- Predecessor: Anthony Ashley-Cooper, 10th Earl of Shaftesbury
- Successor: Nicholas Ashley-Cooper, 12th Earl of Shaftesbury
- Other titles: 11th Baron Cooper of Pawlett 11th Baron Ashley of Wimborne St Giles
- Born: Anthony Nils Christian Ashley-Cooper 24 June 1977
- Died: 15 May 2005 (aged 27) St. Vincent's Hospital, Manhattan, New York City, U.S.
- Cause of death: Heart attack
- Buried: Wimborne Parish Church
- Residence: Earl's Court, London Mainsail Haul, Wimborne St Giles
- Locality: East Dorset
- Parents: Anthony Ashley-Cooper, 10th Earl of Shaftesbury Christina Eva Montan

= Anthony Ashley-Cooper, 11th Earl of Shaftesbury =

English accountant and aristocrat

Anthony Nils Christian Ashley-Cooper, 11th Earl of Shaftesbury (24 June 1977 – 15 May 2005) was the elder son of Anthony Ashley-Cooper, 10th Earl of Shaftesbury by his second marriage to the Swedish-born Christina Eva Montan.

He became the 11th Earl of Shaftesbury (retroactively) in 2004, as a result of the discovery of his father's body in 2005 at the bottom of a ravine in Théoule-sur-Mer, on the outskirts of Cannes in the south of France.

The 10th Earl went missing in November 2004 and his body was discovered in early 2005. The then Lord Ashley technically inherited the earldom immediately upon the death of his father, who was murdered by the brother of his third wife, Jamila M'Barek. However, as his father was only believed to be missing, the inheritance was actually not confirmed until his body was found.

==Biography==
Unlike his father, who pursued the hedonistic lifestyle of an international playboy, the 11th Earl appears to have led a far more sedate and ordinary existence, living quietly at his flat at Earl's Court in London where he was employed as an accountant. He was reportedly looking forward to getting to grips with the task of managing the family's estates at Wimborne St Giles in Dorset after enjoying a short holiday in the United States where he was visiting his younger brother Nicholas, who worked as a disc jockey in New York City. It was during this holiday that the 11th Earl suddenly died after an apparent heart attack on a Sunday some six weeks after assuming the title. Lord Shaftesbury was 27 years old.

Problems to work on:
(a) Name every person in the article on the 11th Earl of Shaftesbury other than the 11th Earl himself.
(b) Does the article on the 11th Earl of Shaftesbury support each statement? (i) He worked as an accountant in London. (ii) His father's body was found in 2004. (iii) He died at St. Vincent's Hospital in Manhattan. Answer yes or no for each and quote the deciding words.
(c) Resume the article on the 11th Earl of Shaftesbury after its final sentence.
The rows of recorded data play no part in this work.

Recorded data
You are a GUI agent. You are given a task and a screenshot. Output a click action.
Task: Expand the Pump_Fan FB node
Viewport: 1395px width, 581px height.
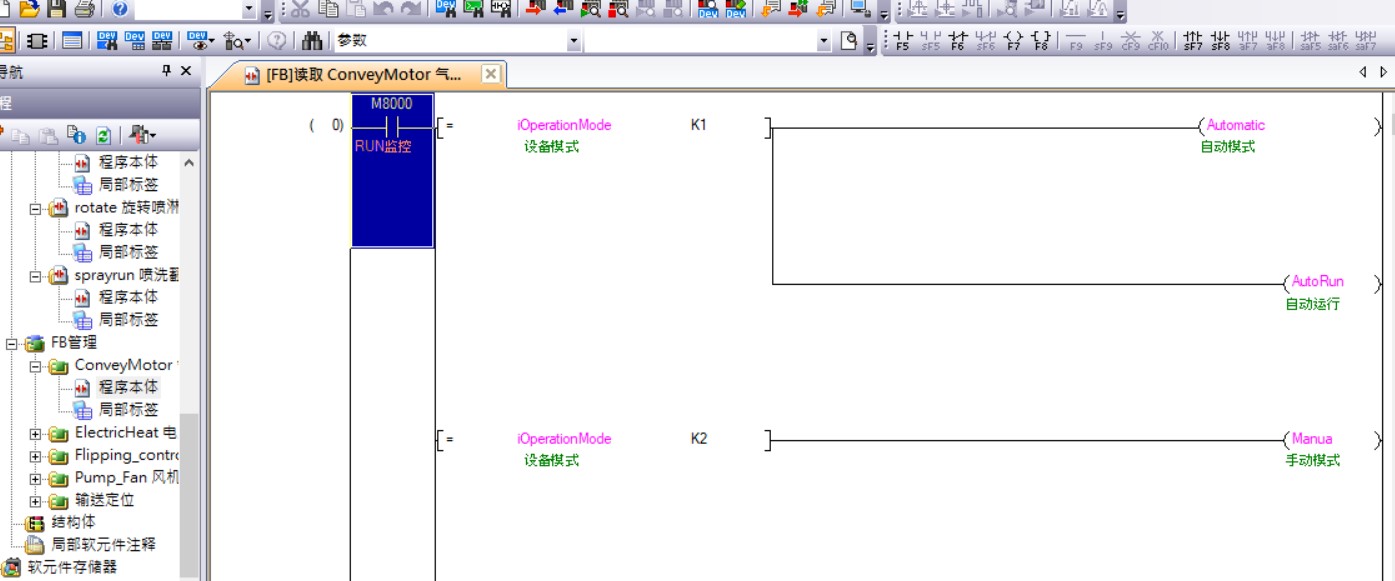pyautogui.click(x=36, y=478)
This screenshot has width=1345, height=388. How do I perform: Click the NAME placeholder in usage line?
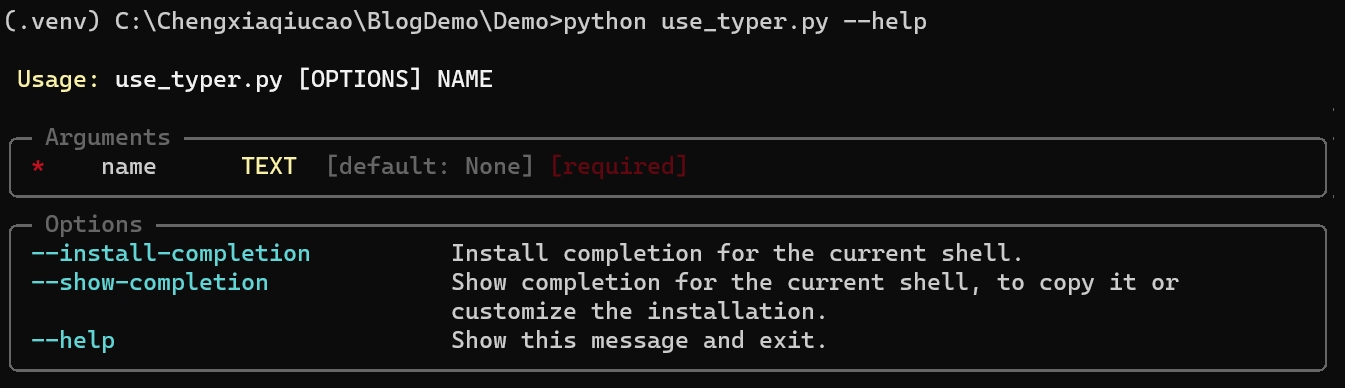[465, 79]
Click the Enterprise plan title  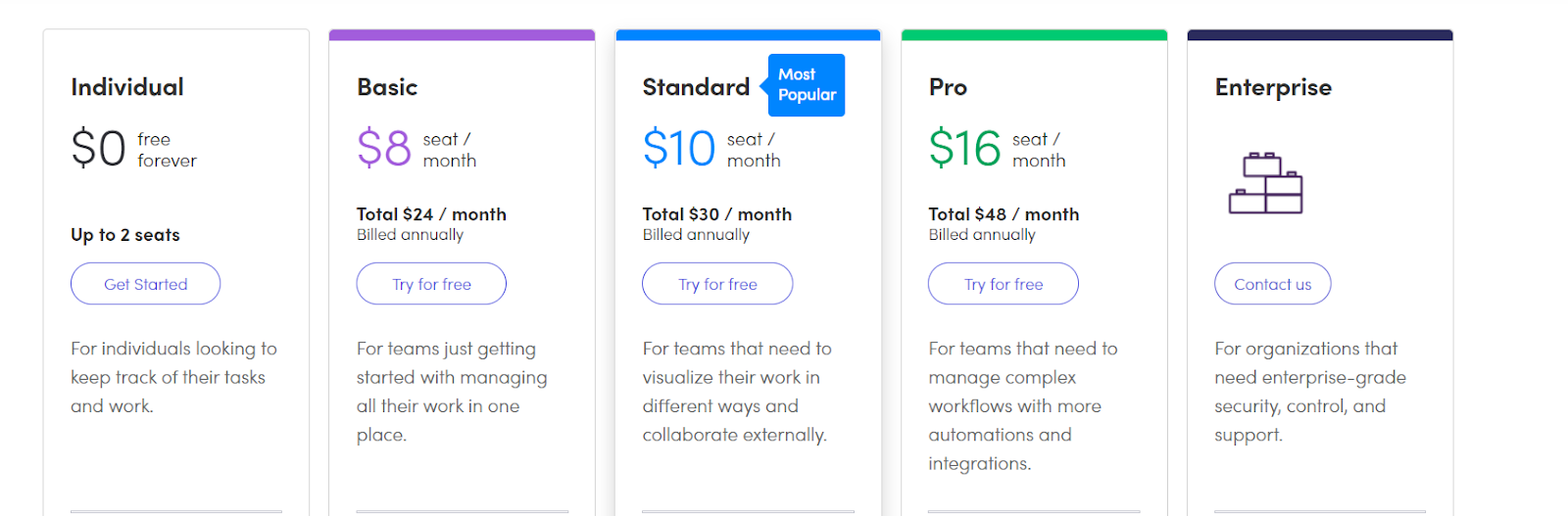coord(1273,87)

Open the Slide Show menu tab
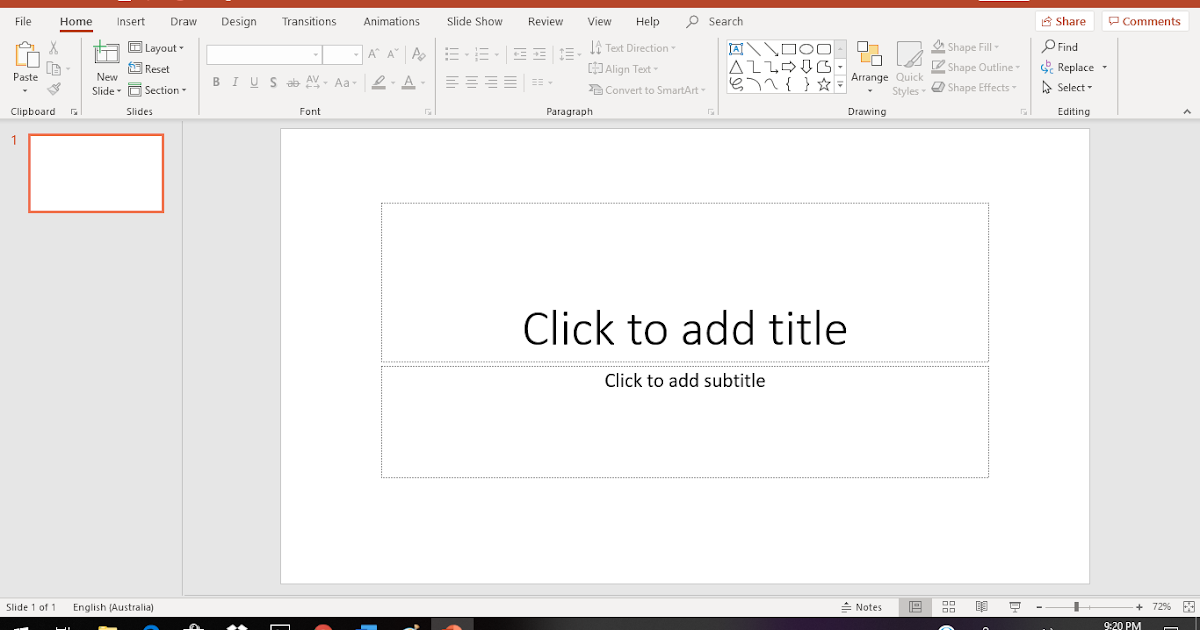point(474,21)
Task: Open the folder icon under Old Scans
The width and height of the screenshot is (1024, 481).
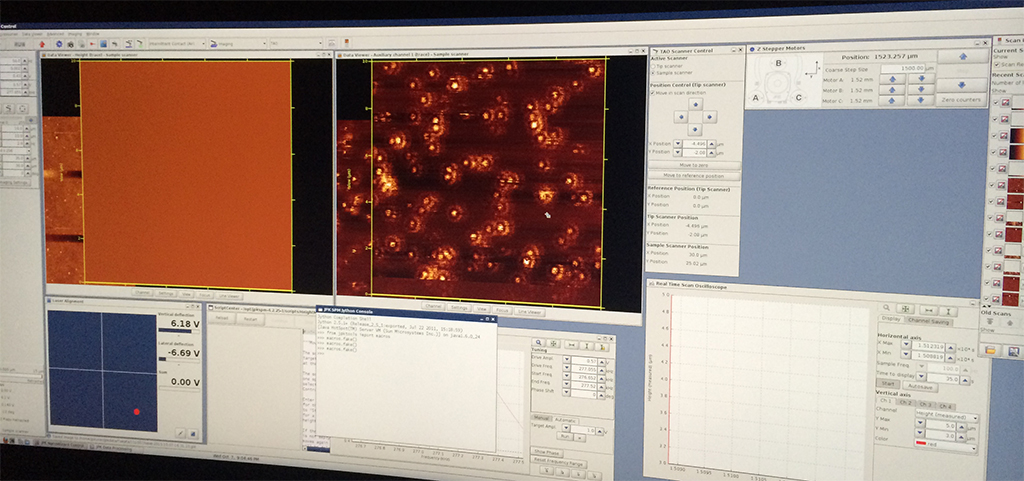Action: pos(992,351)
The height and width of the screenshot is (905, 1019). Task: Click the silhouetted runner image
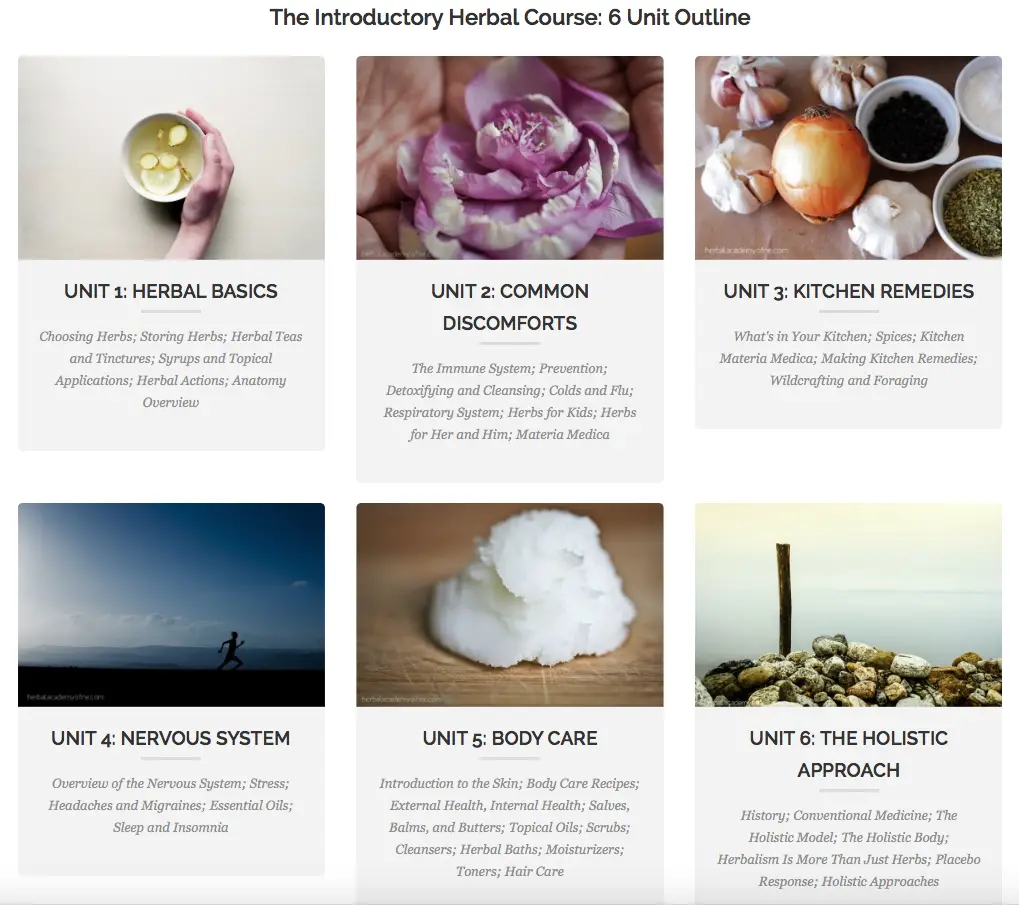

Answers by task:
(a)
Anthony Ashley-Cooper, 10th Earl of Shaftesbury
Nicholas Ashley-Cooper, 12th Earl of Shaftesbury
Christina Eva Montan
Jamila M'Barek

(b)
(i) Yes: "living quietly at his flat at Earl's Court in London where he was employed as an accountant"
(ii) No: "The 10th Earl went missing in November 2004 and his body was discovered in early 2005."
(iii) Yes: "St. Vincent's Hospital, Manhattan, New York City, U.S."

(c)
The family issued a statement through Sussex Police:

The 11th Earl of Shaftesbury died suddenly and unexpectedly on 15 May in New York. He suffered a heart attack, although the precise cause of death has not yet been identified and the coroner's study is ongoing. Following some press speculation, the family is keen to stress that there is every reason to believe that Lord Shaftesbury died of natural causes.

The office of the chief medical officer in New York confirmed that Lord Shaftesbury had died at St Vincent's Hospital in Manhattan, adding that the cause of death was still under investigation; "It's still being studied. We are still doing tests, it will be at least another week before we can confirm anything."

Prior to his inheritance, he was known as Lord Ashley. He also held the subsidiary titles Baron Ashley and Baron Cooper. He was educated at Marlborough College and the University of Bristol, where he obtained a BSc degree. The late Earl's younger brother Nicholas Edmund Anthony Ashley-Cooper succeeded as the 12th Earl of Shaftesbury.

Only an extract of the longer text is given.